The biogenesis of miRNAs and its potential role in clarifying the pathway’s evolutionary history

The discussion whether plant and animal miRNA pathways evolved in a common ancestor or independently from an ancient RNAi mechanism must include the differences and similarities in miRNA biogenesis (Fig. 3). miRNAs are synthesized as primary hairpins (pri-miRNAs) and are processed to pre-miRNAs by cutting the hairpin stem, followed by cleaving the hairpin loop ^3,7. Next, they are loaded on to an Argonaute (AGO) protein and one RNA strand is selected for complementary target mRNA inhibition or cleavage ^3,7. In animals, the first step is conducted by a specialized microprocessor complex comprised of the RNAse III Drosha with the aid of the RNA binding protein Pasha (DGCR8 in vertebrates), while the second step of cleavage is performed by the RNAse III Dicer (Fig. 3) ⁷. In plants, the Dicer homolog, DICER-LIKE 1 (DCL1), is responsible for both processing events required for miRNA maturation, conducting the two exact same steps in the same order ^2,28. In both plants and animals Dicer is crucial for processing the precursor miRNA (pre-miRNA) into mature miR/miR* dsRNA duplexes ^2,7,25,50. However, Dicers are common in many eukaryotes and also take part in non-miRNA activities such as RNAi via endogenous siRNA biogenesis and viral defence ^25,51 and therefore cannot be used as an argument for the common origin of miRNAs. Phylogenetic and structural analyses indicate that animal Drosha proteins are related to plant and animal Dicers, suggesting that in animals Drosha may have evolved following a duplication of the common ancestor of Dicer and Drosha and further specialised in the first processing step of miRNAs ^25,52. A very recent study found that miRNAs in Chlamydomonas are processed by DICER-LIKE3 (DCL3), a Dicer homolog that exhibits a domain organization similar to that of Drosha ⁵³. This finding hints at a possible evolutionary link between miRNA biogenesis in green algae and animals.

Figure 3.

A scheme describing the plant and animal canonical miRNA biogenesis pathways. Homologs carrying similar functions such as Ars2 of animals and Serrate of plants are represented in the same color. This figure is modified after ⁵⁴ with permission.

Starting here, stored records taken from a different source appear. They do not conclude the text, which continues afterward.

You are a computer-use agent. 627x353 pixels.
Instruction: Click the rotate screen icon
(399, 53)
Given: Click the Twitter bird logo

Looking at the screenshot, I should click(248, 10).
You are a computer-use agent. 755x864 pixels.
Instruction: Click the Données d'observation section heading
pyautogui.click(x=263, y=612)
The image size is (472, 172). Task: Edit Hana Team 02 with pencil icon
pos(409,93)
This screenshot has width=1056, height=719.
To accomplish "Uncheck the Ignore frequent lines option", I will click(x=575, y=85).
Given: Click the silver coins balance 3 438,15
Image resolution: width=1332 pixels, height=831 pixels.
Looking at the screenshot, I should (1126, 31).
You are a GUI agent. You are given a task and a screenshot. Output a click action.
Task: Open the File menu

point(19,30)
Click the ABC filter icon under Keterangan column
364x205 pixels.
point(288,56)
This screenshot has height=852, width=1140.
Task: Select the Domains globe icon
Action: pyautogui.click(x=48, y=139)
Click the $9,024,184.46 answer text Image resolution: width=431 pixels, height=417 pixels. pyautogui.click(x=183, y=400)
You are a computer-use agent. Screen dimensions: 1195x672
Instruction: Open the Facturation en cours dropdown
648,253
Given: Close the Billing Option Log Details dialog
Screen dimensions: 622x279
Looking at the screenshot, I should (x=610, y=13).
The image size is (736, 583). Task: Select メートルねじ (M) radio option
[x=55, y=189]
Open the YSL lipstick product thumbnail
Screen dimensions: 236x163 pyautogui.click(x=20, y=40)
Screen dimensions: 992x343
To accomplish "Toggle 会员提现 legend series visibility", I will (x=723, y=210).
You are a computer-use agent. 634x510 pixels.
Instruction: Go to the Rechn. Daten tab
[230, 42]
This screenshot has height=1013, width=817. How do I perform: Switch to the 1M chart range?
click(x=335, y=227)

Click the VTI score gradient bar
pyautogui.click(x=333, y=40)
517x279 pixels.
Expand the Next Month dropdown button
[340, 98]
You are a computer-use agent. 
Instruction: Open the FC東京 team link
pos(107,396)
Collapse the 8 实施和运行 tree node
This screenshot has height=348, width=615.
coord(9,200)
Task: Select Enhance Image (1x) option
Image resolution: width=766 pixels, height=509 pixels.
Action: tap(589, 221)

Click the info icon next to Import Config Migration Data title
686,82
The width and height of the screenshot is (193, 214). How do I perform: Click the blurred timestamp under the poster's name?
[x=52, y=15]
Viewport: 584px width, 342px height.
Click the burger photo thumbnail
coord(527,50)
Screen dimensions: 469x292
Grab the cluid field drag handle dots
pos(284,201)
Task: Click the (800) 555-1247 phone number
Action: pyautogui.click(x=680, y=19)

Both Drosha and Pasha homologs were found in Cnidaria ^13,54 and in two sponge lineages ^13,17, for which independent evolution of the miRNA pathway has been proposed . Thus, Drosha and Pasha were already present in the common ancestor of all sponges, Cnidaria and Bilateria and likely served miRNA-related functions, although their involvement in the miRNA pathway in the first two lineages remains to be shown. If Drosha and Pasha have an ancestral function in miRNA processing in these lineages, the only explanation for the lack of homology of miRNA sequences in distinct sponge lineages would be high turnover rates of miRNA genes (see above). Nevertheless, it should be noted that Drosha and Pasha are known to be involved also in non-miRNA related functions in mammalian cells that range from ribosomal RNA maturation to cleavage of specific mRNAs (reviewed in ⁵⁵). The tendency to associate the presence of the microprocessor components with the presence of miRNAs in basally-branching lineages may thus be misleading.

The site of miRNA biogenesis seems to differ between plants and animals. In plants, both processing steps by DCL1 take place in the nucleus, while in animals the first step performed by Drosha occurs in the nucleus and the second cleavage by Dicer occurs in the cytoplasm ^3,16. However, several studies in animals reported the presence of Dicer in the nucleus (reviewed in ⁵⁵). Whether the nuclear localization of Dicer in animals is a relic of an ancient miRNA-processing pathway or a secondary adaptation is an open question.

In plants and animals Dicer requires protein partners in order to accurately cleave pre-miRNAs (Fig. 3) ^2,7. In plants, DCL1 is assisted by the RNA binding proteins SERRATE (SE) and HYPONASTIC LEAVES1 (HYL1), both crucial for miRNA biogenesis and development ^2,56,57. While a SE homolog, Ars2, is known in animals as a partner of the microprocessor and Dicer ⁵⁸, no HYL1 homologs were found in bilaterian animals. These differences in the biogenesis were taken as additional evidence for an independent evolution of plant and animal miRNAs. However, homologs for both SE and HYL1 were recently reported in the sponge Amphimedon and in several cnidarians including Nematostella, all possessing dsRNA binding motifs ⁵⁴. This suggests that a HYL1-like protein was present in the last common ancestor of plants and animals and was lost in multiple lineages, including Bilateria ⁵⁴. The lack of any known animal Dicer partners such as Loquacious (Loqs), TRBP or PACT ^7,59–61 in Nematostella ⁵⁴ suggests that HYL1 may constitute a Dicer partner in Cnidaria.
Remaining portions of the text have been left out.